Mais il serait plus souhaitable encore de redonner du « sens » à ces procédures de publicité en étendant leur champ au-delà des informations purement financières. Après tout, quand une entreprise s’intéresse à une autre entreprise, a fortiori comme investisseur, elle pourrait souhaiter prendre en compte d’autres paramètres que financiers, par exemple les relations sociales ou les risques écologiques. Ces informations devraient aussi être accessibles aux collectivités locales, aux associations, aux habitants de la commune dans laquelle l’entreprise est installée. Une arme civique
ON entend rarement, en France, poser ce type de questions. Il serait pourtant possible de s’inspirer du « droit de savoir » institué par le Congrès américain et qui impose aux entreprises de déclarer les quantités de substances toxiques qu’elles entreposent et celles qu’elles rejettent. Ces données, largement diffusées, donnent lieu à comparaisons et classements. La presse, les organisations écologistes, l’opinion, les compagnies d’assurance, les investisseurs institutionnels observent attentivement, d’année en année, l’évolution de ces indicateurs. L’information, pour peu qu’elle soit publique, devient alors moyen de régulation, et arme civique pour une meilleure intervention des citoyens dans le débat démocratique.
Notes :
[1] France : le choix de la performance globale , rapport de la commission « compétitivité française » pour la préparation du XIe Plan, présidée par M. Jean Gandois, La Documentation française, Paris, 1993, 204 pages, 120 F.
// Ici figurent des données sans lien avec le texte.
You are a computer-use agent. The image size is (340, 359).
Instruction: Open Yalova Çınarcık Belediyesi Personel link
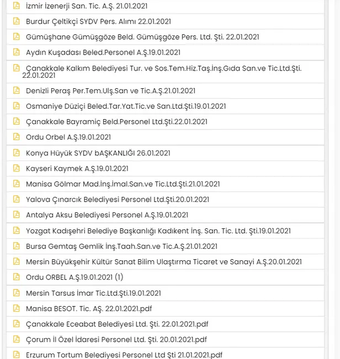(117, 199)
[2] Maurice Ronai et Thierry Ribault, « L’archipel de l’information », in « Allemagne-Japon, les deux titans », Manière de voir n°12, le Monde diplomatique , mai 1991. Sur le dispositif informationnel nippon et son rôle déterminant dans la stratégie de domination économique mondiale du Japon, lire Christian Harbulot, la Machine de guerre économique. Etats-Unis, Japon, Europe , Economica, Paris, 1992, 163 pages, 98 F.
[3] Cf. Herbert I. Schiller, « Le citoyen sous le rouleau compresseur des firmes de la communication », le Monde diplomatique , février 1991.
[4] Ces différentes problématiques ont été abordées lors du colloque « Information, innovation, technologie », organisé les 10 et 11 février dernier par la délégation à l’information scientifique et technique (DIST) du ministère de la recherche et de l’espace, Paris. (Pour des synthèses des travaux, s’adresser, à partir du début mai, à Marie-Claude Siron : (1) 46-34-36-31.)
[5] L’Information économique et sociale , rapport au Conseil économique et social, Journal officiel , 27 février 1992.